Colin Powell Also Used Personal Email While Serving As Secretary Of State, Aide Confirms

Colin Powell Also Used Personal Email While Serving As Secretary Of State, Aide Confirms

Following Monday's New York Times report that Hillary Clinton may have violated federal records laws by using a personal email account for all of her work messages while serving as the U.S. secretary of state, an aide to Colin Powell said the Republican also used personal email for work while serving in the same position.

"He was not aware of any restrictions nor does he recall being made aware of any over the four years he served at State," the aide said in a statement sent to Politico. "He sent emails to his staff generally via their State Department email addresses. These emails should be on the State Department computers. He might have occasionally used personal email addresses, as he did when emailing to family and friends."

Powell served as secretary of state from 2001 to 2005 under former President George W. Bush, while Clinton served under President Barack Obama from 2009 to 2013. If she decides to run for the Democrats' 2016 presidential nomination, Clinton is widely expected to be the front-runner.

The statement from Powell's office comes after Democrats came to Clinton's defense, saying she is not the first secretary of state to conduct business over a non-government email account.

"It has been public for several years that Secretary Clinton used her personal email account, apparently following the pattern of previous secretaries of state," Rep. Elijah Cummings (D-Md.) said in a statement Tuesday, Reuters reported.

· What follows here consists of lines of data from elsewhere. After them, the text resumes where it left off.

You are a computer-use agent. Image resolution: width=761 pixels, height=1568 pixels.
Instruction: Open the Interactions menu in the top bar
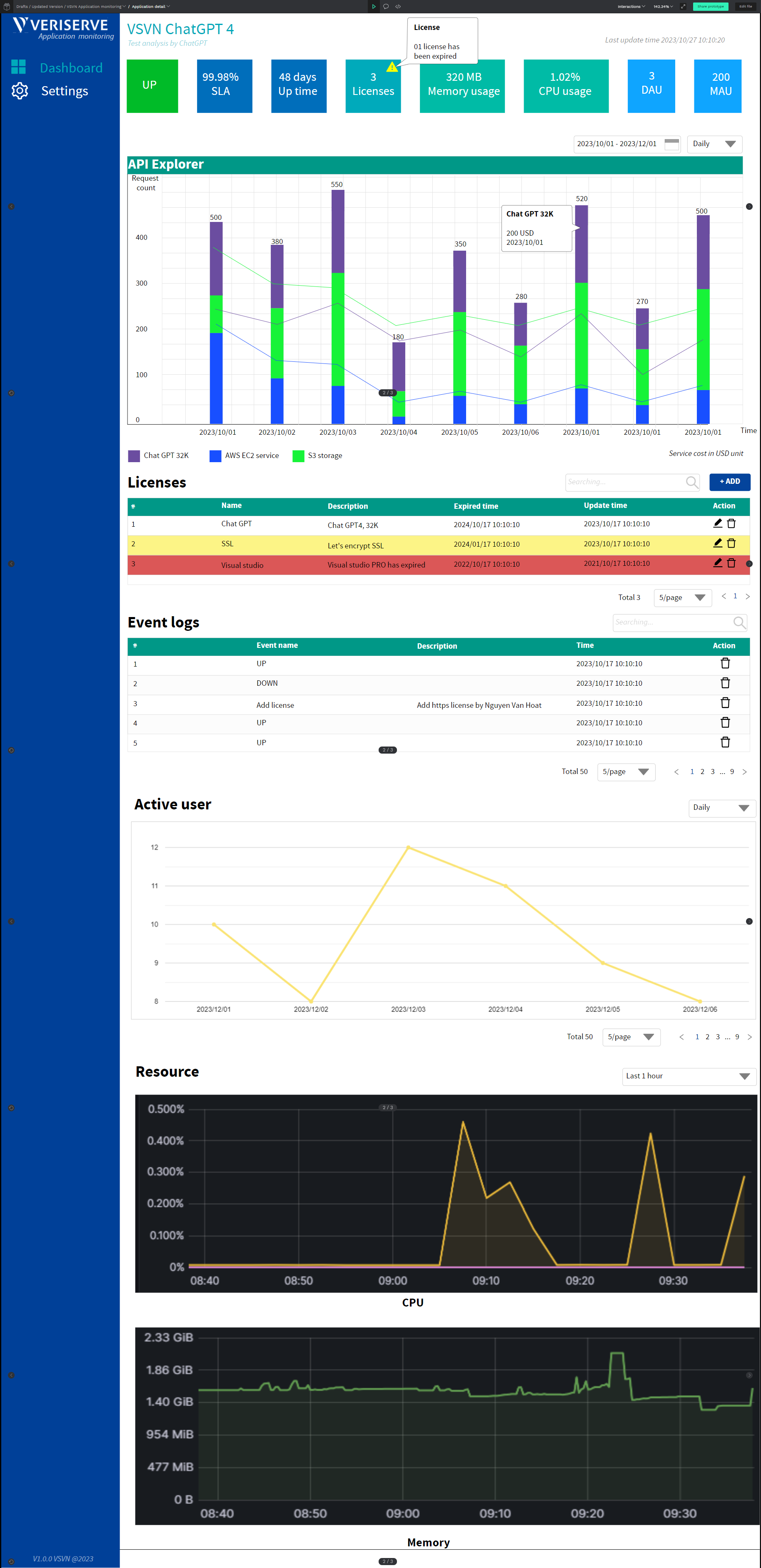[630, 7]
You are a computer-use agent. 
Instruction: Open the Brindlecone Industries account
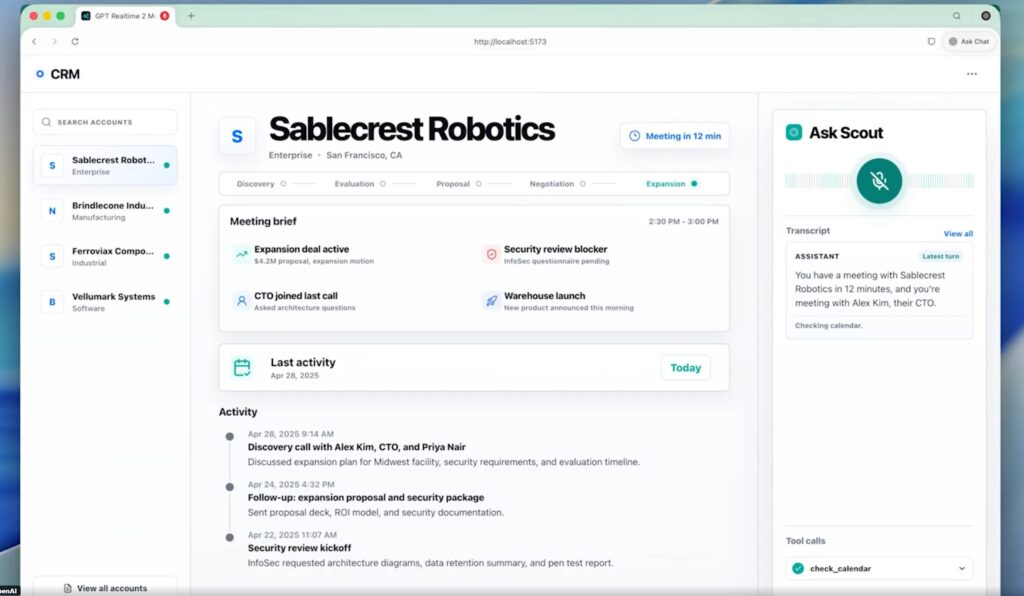(x=105, y=211)
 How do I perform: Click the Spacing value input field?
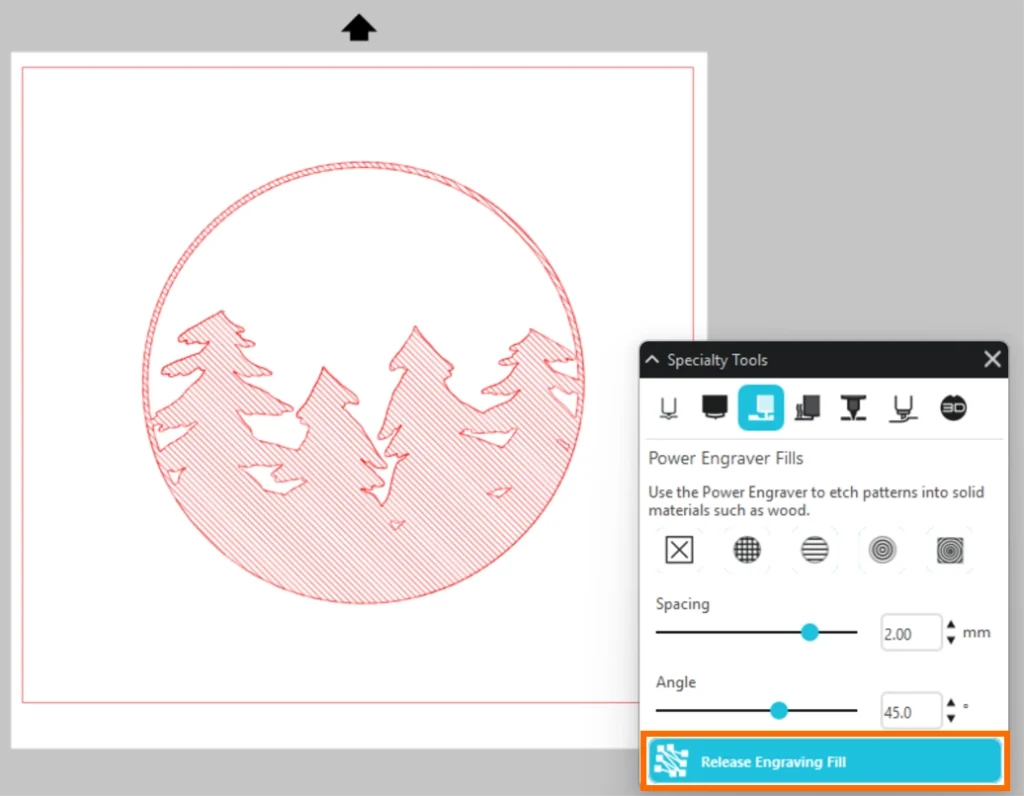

Clinton spokesman Nick Merrill told The New York Times that Clinton's use of personal email complied with the "letter and spirit of the rules" that correspondences written and received by federal officials be retained as government records. He did not offer an explanation as to why she used personal email but said she expected all her messages would be retained.

Media outlets The Daily Beast and Media Matters criticized The New York Times’ claim that Clinton may have violated federal law. According to the outlets’ research, Clinton left the State Department four months before it asked employees not to use personal email for government business and, in instances that they do, to forward those messages to a government account so they could be appropriately preserved.

Jeb Bush, on the other hand, called on Twitter for more transparency from the former secretary of state.

"Transparency matters. Unclassified @HillaryClinton emails should be released," he tweeted Monday night with a link to his own emails he released last month.

The right-leaning group America Rising said it is filing a Freedom of Information Act request to obtain all of Clinton's emails.